The ecosystem on a leash model in mammalian gut microbiota
The hypothetical framework presented by the ecosystem on a leash model
(Foster et al., 2017) suggests that more host control in distantly
related microbes, illustrated by the Faith’s PD index and Unifrac
distances, should be found in individuals with high MHC diversity. This
pattern was observed, although weakly, in alpha diversity analysis for
the western population, highlighting the importance of the MHC class II
gene above MHC class I and microsatellite markers.
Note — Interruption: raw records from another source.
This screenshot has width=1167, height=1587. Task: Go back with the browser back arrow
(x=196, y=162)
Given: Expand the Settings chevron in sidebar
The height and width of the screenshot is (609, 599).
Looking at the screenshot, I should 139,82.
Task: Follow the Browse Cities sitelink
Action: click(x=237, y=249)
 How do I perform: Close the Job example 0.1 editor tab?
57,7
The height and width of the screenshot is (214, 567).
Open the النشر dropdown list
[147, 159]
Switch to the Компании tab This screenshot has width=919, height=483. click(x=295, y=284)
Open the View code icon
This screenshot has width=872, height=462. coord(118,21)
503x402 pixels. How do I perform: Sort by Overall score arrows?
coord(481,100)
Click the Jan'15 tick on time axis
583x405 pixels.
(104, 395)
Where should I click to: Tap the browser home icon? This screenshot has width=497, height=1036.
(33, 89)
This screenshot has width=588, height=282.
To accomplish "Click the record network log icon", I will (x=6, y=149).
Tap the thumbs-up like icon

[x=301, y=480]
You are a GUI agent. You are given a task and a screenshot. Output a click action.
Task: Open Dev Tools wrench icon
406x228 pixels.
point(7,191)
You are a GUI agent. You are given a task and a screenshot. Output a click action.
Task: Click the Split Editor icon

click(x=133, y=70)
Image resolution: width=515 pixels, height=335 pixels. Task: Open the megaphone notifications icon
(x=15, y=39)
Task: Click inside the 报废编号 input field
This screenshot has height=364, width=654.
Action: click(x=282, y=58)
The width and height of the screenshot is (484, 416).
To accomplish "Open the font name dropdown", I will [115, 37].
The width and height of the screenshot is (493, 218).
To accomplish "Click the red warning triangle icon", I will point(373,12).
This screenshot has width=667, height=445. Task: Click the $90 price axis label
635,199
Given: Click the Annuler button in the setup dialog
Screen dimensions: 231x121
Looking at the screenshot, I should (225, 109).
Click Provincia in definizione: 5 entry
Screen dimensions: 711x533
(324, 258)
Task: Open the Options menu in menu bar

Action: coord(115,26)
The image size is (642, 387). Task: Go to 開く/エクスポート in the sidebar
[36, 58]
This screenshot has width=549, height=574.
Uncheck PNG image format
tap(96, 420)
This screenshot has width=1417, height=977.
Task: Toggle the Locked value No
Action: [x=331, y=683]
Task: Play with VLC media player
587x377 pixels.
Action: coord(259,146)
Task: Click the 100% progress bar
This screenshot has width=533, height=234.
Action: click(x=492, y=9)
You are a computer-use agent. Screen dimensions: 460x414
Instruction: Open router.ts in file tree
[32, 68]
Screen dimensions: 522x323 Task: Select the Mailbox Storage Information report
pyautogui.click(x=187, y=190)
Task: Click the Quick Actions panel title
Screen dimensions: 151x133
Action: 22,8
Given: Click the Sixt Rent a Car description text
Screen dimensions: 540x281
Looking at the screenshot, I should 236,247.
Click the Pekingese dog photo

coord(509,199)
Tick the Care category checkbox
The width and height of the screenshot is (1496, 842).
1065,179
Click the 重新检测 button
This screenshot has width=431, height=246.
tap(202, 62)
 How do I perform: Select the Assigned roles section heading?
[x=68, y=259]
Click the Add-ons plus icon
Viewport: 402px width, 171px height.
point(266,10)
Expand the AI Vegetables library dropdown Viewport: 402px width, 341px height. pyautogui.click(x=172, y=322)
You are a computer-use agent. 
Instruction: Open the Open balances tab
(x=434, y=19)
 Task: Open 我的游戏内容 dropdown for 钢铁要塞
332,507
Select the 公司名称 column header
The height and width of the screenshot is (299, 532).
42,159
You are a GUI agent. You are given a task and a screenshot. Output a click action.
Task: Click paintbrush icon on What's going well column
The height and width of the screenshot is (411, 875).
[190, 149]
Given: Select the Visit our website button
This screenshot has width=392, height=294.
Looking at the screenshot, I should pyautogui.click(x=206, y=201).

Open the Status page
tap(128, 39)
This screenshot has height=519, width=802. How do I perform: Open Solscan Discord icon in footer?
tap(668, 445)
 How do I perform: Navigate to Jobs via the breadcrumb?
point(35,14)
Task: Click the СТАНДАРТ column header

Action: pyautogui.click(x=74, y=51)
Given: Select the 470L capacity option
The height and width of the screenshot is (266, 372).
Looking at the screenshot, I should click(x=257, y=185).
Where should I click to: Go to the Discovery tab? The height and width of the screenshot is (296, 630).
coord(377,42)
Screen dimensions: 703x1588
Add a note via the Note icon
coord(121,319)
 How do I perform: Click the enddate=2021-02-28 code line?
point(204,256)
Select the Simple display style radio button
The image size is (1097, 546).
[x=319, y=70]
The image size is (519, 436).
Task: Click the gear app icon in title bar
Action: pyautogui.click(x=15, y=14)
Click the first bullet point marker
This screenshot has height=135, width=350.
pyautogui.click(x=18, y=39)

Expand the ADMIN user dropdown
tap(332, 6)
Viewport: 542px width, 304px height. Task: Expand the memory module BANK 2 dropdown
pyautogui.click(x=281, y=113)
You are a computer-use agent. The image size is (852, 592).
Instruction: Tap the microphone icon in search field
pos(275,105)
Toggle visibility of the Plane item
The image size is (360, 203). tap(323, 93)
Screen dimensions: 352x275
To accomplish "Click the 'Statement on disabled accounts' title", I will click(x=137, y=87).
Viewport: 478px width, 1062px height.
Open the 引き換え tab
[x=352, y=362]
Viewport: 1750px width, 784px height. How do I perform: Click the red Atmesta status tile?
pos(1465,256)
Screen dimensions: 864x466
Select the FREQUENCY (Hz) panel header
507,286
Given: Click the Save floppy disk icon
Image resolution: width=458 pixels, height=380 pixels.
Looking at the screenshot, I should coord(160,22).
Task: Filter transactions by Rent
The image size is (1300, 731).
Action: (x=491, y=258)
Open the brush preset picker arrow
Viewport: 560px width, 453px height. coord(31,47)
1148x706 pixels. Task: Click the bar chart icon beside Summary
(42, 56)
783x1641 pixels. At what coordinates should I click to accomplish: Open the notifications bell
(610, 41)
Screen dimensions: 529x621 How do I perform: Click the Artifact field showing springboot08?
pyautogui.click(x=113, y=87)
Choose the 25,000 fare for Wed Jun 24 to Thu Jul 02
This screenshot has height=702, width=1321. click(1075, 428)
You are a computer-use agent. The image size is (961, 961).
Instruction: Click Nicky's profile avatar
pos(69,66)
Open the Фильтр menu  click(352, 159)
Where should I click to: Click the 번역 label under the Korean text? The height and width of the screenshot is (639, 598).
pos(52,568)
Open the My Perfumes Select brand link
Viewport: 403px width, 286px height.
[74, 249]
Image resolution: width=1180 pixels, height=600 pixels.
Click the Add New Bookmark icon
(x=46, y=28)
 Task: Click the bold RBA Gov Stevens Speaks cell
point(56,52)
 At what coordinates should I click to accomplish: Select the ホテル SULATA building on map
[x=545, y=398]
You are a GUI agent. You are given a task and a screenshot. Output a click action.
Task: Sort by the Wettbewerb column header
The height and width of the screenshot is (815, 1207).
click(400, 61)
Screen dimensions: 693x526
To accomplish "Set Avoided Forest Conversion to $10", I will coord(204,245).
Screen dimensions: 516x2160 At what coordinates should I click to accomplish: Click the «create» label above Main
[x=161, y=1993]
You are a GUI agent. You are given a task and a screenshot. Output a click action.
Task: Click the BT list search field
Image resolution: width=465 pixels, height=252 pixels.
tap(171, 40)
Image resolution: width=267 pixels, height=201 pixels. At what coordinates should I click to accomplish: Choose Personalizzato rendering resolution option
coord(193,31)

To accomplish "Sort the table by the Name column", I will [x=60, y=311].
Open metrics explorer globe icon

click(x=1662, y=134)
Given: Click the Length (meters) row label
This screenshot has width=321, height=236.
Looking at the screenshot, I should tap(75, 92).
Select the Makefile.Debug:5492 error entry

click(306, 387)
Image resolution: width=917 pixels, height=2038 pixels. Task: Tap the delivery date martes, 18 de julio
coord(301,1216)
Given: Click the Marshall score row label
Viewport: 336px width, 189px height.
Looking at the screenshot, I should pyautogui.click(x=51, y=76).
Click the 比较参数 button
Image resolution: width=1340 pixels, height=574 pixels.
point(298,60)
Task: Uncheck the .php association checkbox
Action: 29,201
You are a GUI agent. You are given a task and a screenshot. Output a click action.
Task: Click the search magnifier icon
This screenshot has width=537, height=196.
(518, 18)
It is also worth
noting that this result only involves distantly related microbes,
emphasizing the fact that a phylogenetically diverse microbiota could
lead to the dominance of the fastest growing microbes instead of the
microbes that are most beneficial to the host, lending support to the
ecosystem on a leash model.
Similar more robust trends were found in beta-diversity analysis, where
gut microbial composition was different according to the number of
MHC-II motifs a E-mink possessed and the more distant two E-mink are in
MHC-II haplotype, the more different in rare gut microbiota composition
as well. Mostly negative correlations were observed between microbial
abundance and MHC genes richness and divergence, likewise suggesting
more host control in individuals with high adaptive genetic variation.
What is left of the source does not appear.